Required work
Without including any picture, copy the entries that follow word for word.

[Opening Stored data section]

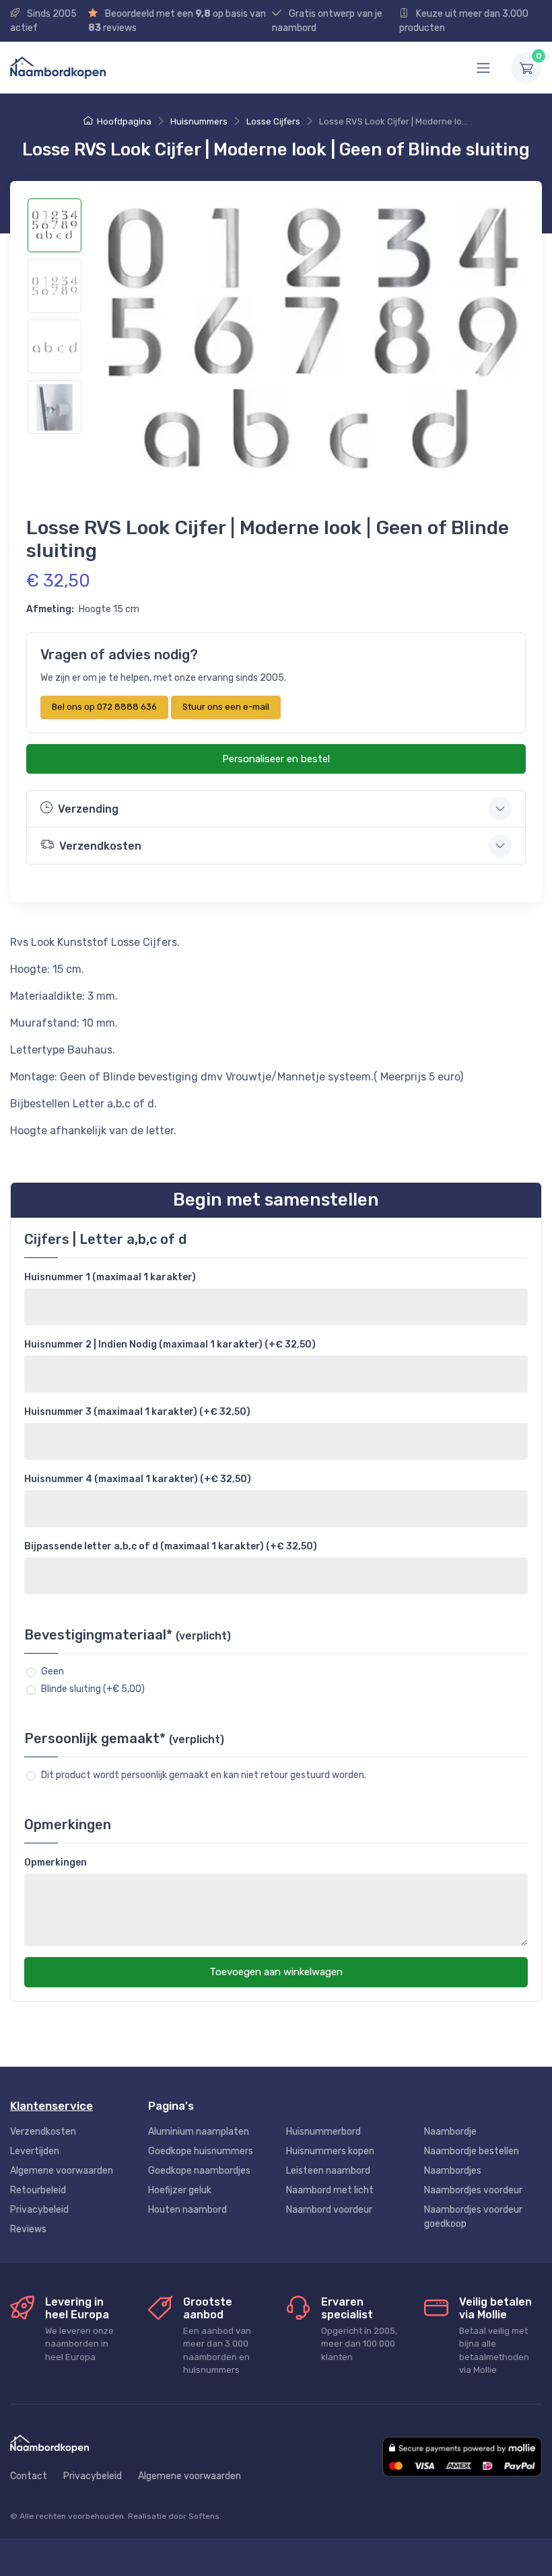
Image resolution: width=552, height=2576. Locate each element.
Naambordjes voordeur (473, 2190)
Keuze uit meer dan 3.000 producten (463, 21)
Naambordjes (452, 2170)
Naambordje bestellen (471, 2151)
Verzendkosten (43, 2131)
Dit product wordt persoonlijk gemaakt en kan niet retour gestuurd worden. (203, 1775)
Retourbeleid (38, 2190)
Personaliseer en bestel (276, 759)
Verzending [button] (88, 809)
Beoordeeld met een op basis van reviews (177, 21)
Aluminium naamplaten (198, 2131)
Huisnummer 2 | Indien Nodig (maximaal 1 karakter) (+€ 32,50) (170, 1344)
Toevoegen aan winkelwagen (276, 1972)
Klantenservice (51, 2105)
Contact (28, 2476)
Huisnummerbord (323, 2131)
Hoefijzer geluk (179, 2190)
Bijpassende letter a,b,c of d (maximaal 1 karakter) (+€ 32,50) (170, 1546)
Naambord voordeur (329, 2209)
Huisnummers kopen (330, 2151)
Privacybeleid (39, 2209)
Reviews (28, 2229)
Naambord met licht (330, 2190)
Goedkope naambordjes (199, 2170)
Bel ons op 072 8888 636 (104, 707)
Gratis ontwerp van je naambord (327, 21)
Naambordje (450, 2131)
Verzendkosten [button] (100, 846)
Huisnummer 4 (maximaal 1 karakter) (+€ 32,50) (137, 1479)
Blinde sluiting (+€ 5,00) (93, 1689)
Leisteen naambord (328, 2170)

[Closing Stored data section]

Response
Image resolution: width=552, height=2576. Locate each element.
Naambordjes voordeur (473, 2190)
Keuze uit meer dan 3.000 producten (463, 21)
Naambordjes (452, 2170)
Naambordje bestellen (471, 2151)
Verzendkosten (43, 2131)
Dit product wordt persoonlijk gemaakt en kan niet retour gestuurd worden. (203, 1775)
Retourbeleid (38, 2190)
Personaliseer en bestel (276, 759)
Verzending [button] (88, 809)
Beoordeeld met een op basis van reviews (177, 21)
Aluminium naamplaten (198, 2131)
Huisnummer 2 | Indien Nodig (maximaal 1 karakter) (+€ 32,50) (170, 1344)
Toevoegen aan winkelwagen (276, 1972)
Klantenservice (51, 2105)
Contact (28, 2476)
Huisnummerbord (323, 2131)
Hoefijzer geluk (179, 2190)
Bijpassende letter a,b,c of d (maximaal 1 karakter) (+€ 32,50) (170, 1546)
Naambord voordeur (329, 2209)
Huisnummers kopen (330, 2151)
Privacybeleid (39, 2209)
Reviews (28, 2229)
Naambord met licht (330, 2190)
Goedkope naambordjes (199, 2170)
Bel ons op 072 8888 636 (104, 707)
Gratis ontwerp van je naambord (327, 21)
Naambordje (450, 2131)
Verzendkosten [button] (100, 846)
Huisnummer 4 (maximaal 1 karakter) (+€ 32,50) (137, 1479)
Blinde sluiting (+€ 5,00) (93, 1689)
Leisteen naambord (328, 2170)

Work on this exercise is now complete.